Brano selezionato:
· · · · · · ·

Tanti anni dopo quelle parole avrebbero trovato un riscontro nella realtà, sebbene gli esordi della carriera di Julia Margaret Cameron non siano stati dei più rosei.
C’era chi definiva le sue fotografie orrende, imprecise, carenti dal punto di vista tecnico, al contrario di altri che, come Victor Hugo, stimavano l’artista per le sue opere sublimi e per gli effetti plastici ottenuti.
Oggi le fotografie della Cameron sono apprezzate in tutto il mondo, anche se molti non sanno che è stata la prima donna fotografa della storia.
Nata a Garden Reach (Calcutta) l’11 giugno 1815, Julia Margaret Pattle era figlia di un ufficiale della British East India Company e di una giovane aristocratica francese. Ancora in tenera età i genitori la mandarono prima a Parigi e poi a Londra, dove trascorse parte della sua giovinezza ricevendo un’adeguata istruzione ed educazione, dedicandosi alla poesia e alla letteratura. All’età di 21 anni, mentre era in convalescenza a Capo di Buona Speranza, incontrò l’uomo che sarebbe diventato il suo compagno di vita e di viaggi: Charles Hay Cameron, giurista e uomo di lettere, già vedovo e molto più grande di lei, che sposerà due anni dopo a Calcutta.
Mentre la signora Cameron si fa spazio nell’alta società anglo-indiana, tra etichette troppo strette ed ambienti poco stimolanti per la sua esuberante personalità, lo stimato consorte viene chiamato a ricoprire la carica di legislatore nel Consiglio dell’India. Dieci anni dopo e dodici figli più tardi, la famiglia Cameron torna in Inghilterra e dopo vari spostamenti si stabilisce a Londra: è qui che la sorella le aprirà le porte dei salotti culturali dove, ancora ignara dalla sua futura passione per l’apparecchio fotografico, incontrerà molti dei modelli che sfileranno anni dopo davanti al suo obiettivo: Charles Darwin, William Michael Rossetti, Robert Browning, Alfred Lord Tennyson.

· · · · · · ·

(Dati su parole e posizioni degli elementi)

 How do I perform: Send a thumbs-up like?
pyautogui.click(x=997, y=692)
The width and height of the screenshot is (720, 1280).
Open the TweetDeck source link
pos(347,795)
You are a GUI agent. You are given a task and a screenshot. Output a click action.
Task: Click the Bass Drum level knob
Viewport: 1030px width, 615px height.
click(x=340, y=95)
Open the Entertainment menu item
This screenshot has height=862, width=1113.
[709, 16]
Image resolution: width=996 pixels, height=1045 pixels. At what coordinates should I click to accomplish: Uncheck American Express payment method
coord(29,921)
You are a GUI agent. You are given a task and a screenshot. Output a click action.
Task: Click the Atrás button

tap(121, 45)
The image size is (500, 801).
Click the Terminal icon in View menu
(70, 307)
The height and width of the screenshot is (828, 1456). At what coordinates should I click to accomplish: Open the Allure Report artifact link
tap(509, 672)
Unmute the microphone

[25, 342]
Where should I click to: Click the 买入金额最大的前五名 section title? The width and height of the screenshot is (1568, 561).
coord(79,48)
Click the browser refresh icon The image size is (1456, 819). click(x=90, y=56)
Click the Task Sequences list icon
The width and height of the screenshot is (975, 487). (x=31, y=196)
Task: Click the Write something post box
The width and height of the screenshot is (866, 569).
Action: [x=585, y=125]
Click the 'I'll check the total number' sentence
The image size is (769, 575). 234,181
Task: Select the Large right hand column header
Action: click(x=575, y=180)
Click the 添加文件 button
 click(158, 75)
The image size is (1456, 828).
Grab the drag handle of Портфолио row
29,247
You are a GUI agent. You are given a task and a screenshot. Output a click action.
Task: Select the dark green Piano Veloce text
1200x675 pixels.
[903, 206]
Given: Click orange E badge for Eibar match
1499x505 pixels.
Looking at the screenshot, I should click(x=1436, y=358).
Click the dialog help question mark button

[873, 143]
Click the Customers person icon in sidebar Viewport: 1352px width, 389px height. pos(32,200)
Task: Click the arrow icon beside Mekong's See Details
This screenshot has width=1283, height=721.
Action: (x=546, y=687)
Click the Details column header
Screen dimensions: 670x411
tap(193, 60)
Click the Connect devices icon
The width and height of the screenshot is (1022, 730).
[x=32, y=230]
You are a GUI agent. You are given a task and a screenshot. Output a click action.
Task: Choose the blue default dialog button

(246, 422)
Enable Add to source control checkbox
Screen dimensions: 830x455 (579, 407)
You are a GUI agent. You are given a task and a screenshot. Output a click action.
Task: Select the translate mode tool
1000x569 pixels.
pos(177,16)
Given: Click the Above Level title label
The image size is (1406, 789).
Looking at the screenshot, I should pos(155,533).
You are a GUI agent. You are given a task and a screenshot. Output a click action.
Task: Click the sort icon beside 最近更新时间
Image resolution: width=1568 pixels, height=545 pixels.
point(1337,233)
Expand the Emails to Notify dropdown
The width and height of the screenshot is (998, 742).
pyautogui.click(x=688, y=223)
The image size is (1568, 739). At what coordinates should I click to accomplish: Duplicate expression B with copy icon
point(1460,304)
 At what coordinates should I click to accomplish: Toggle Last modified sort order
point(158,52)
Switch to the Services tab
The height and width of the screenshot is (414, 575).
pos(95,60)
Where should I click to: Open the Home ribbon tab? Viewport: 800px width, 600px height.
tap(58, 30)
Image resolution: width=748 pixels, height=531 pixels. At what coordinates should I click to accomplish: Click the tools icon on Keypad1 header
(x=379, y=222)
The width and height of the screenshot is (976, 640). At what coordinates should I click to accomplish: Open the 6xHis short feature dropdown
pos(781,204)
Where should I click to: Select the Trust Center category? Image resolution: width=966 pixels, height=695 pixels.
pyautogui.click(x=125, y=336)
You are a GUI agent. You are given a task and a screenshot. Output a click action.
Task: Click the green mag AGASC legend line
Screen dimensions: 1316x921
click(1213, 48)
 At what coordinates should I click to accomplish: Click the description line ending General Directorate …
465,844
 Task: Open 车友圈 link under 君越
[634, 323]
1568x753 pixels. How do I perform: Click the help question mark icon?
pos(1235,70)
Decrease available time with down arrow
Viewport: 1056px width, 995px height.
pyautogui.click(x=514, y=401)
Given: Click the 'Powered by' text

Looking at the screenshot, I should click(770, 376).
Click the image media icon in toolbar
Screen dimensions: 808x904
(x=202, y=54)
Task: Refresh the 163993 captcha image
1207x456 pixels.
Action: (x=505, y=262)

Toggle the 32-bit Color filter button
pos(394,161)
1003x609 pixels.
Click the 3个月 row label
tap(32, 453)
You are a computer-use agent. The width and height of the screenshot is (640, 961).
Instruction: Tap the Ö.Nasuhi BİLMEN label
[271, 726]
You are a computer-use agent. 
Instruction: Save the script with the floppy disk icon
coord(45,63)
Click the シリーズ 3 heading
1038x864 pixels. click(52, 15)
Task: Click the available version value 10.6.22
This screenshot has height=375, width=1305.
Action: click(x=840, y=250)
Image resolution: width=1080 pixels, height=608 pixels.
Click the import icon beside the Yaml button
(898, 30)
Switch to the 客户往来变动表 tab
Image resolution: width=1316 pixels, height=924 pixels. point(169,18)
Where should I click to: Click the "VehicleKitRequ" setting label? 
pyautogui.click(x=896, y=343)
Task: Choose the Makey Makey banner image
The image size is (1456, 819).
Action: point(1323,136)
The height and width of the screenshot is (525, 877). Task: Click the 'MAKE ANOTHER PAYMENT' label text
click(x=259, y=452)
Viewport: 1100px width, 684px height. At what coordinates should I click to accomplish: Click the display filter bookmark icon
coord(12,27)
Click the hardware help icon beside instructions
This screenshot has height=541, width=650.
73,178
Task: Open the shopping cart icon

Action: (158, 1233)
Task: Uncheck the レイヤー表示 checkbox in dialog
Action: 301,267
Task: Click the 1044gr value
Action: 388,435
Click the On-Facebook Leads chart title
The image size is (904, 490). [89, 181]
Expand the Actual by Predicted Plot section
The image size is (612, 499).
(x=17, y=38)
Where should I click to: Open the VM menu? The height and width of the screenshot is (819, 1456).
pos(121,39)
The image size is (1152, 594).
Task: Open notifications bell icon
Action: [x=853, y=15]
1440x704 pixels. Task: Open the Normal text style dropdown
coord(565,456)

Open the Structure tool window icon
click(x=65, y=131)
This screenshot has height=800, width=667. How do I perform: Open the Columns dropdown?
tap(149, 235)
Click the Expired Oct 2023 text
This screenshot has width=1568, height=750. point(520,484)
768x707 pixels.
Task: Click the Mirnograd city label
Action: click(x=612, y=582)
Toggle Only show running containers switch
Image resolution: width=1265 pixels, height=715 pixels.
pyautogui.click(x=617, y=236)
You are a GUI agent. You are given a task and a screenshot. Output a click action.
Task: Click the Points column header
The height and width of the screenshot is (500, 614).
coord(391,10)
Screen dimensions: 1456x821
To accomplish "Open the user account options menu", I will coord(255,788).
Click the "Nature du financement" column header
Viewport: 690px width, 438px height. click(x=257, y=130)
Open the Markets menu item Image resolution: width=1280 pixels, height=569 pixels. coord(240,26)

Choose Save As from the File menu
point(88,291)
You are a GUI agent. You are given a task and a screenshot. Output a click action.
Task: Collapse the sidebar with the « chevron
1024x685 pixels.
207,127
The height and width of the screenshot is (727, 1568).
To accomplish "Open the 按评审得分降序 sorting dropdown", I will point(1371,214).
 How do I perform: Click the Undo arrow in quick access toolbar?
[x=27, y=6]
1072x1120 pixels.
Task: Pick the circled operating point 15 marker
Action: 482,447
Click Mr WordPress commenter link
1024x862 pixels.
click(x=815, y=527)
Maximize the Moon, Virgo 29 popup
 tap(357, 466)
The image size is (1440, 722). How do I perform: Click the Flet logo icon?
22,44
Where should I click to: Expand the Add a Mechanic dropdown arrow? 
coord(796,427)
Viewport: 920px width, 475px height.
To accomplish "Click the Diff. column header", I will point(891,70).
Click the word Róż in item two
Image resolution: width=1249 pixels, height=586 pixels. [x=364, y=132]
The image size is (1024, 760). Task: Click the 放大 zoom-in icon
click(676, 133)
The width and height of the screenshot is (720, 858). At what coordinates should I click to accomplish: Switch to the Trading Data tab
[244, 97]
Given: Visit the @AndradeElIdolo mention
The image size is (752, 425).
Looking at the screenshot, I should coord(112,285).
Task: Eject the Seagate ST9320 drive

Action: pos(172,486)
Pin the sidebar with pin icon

· · · · · · ·

Serie di compiti:
a. Restituisci ogni riga dei record che contiene la parola "accomplish", tenendo conto di maiuscole e minuscole.
b. Estendi il testo su Julia Margaret Cameron, riprendendo subito dopo la sua ultima frase.

Risposte in ordine:
a.
Image resolution: width=996 pixels, height=1045 pixels. At what coordinates should I click to accomplish: Uncheck American Express payment method
The height and width of the screenshot is (828, 1456). At what coordinates should I click to accomplish: Open the Allure Report artifact link
The image size is (1568, 739). At what coordinates should I click to accomplish: Duplicate expression B with copy icon
 At what coordinates should I click to accomplish: Toggle Last modified sort order
Image resolution: width=748 pixels, height=531 pixels. At what coordinates should I click to accomplish: Click the tools icon on Keypad1 header
The width and height of the screenshot is (976, 640). At what coordinates should I click to accomplish: Open the 6xHis short feature dropdown
 At what coordinates should I click to accomplish: Click the description line ending General Directorate …
Viewport: 1100px width, 684px height. At what coordinates should I click to accomplish: Click the display filter bookmark icon
To accomplish "Open the user account options menu", I will coord(255,788).
To accomplish "Open the 按评审得分降序 sorting dropdown", I will point(1371,214).
To accomplish "Click the Diff. column header", I will point(891,70).
The width and height of the screenshot is (720, 858). At what coordinates should I click to accomplish: Switch to the Trading Data tab

b.
Nel 1860 un nuovo trasferimento porta i coniugi Cameron sull’isola di Wight, e proprio lì, Julia scoprirà per la prima volta la sua passione e il suo talento ancora nascosti. Annoiata e senza obiettivi, avendo cresciuto ormai tutti e dodici i suoi figli, la Cameron attraversa un periodo di profonda crisi interiore. Era il 1863 e una delle figlie, stanca di vedere la madre triste e malinconica, decide di offrirle una distrazione, regalandole un piccolo apparecchio fotografico: all’età di 48 anni Julia Margaret Cameron inizia un lungo percorso di ricerca e sperimentazione. Allestisce nel pollaio di casa la sua personalissima camera oscura, la “Glass House”, cacciando via le galline e installando pareti a vetri e tendaggi. Inizia lunghe e sfiancanti sessioni di posa con giovani modelle e bambine che frequentavano la casa, premiate a fine lavoro con dolcetti e giocattoli. Il primo risultato fu il ritratto della piccola Annie, nel 1864: da quel momento in poi Cameron non smise più di scattare.
Fanciulle eteree, ma anche ritratti di uomini illustri, volti immortalati in espressioni di mestizia o tormento, effetti plastici e perfezione nelle composizioni e nelle pose: furono questi gli elementi del successo delle sue fotografie ma anche il motivo delle critiche, a volte troppo aspre, con le quali la Cameron dovette scontrarsi. In un’epoca in cui i fotografi erano uomini e l’arte della fotografia era lo specchio della realtà in tutti i suoi dettagli e il metodo di perfetta aderenza al reale, le immagini di Julia Margaret vennero spesso denigrate, non comprese, alle volte definite “orribili” per le imperizie tecniche. Ma la realtà, nell’idea di Cameron, doveva passare attraverso l’obiettivo sotto forma di immagini che riproducessero la grandezza interiore dei soggetti. Fu questa l’idea che la mosse controcorrente, senza curarsi della ricerca del consenso e della commercializzazione della fotografia, eliminava il superfluo e coglieva, intense emozioni.
Fu la prima donna ammessa alla Royal Photographic Society. Nel 1865 le sue opere furono esposte nello Studio Colnaghi a Londra e alla French Gallery e nel ’74 illustrò con i suoi ritratti le opere del poeta Tennyson. L’ultimo trasferimento di Cameron avvenne nel ’75 a Ceylon, dove morì per un’influenza quattro anni dopo.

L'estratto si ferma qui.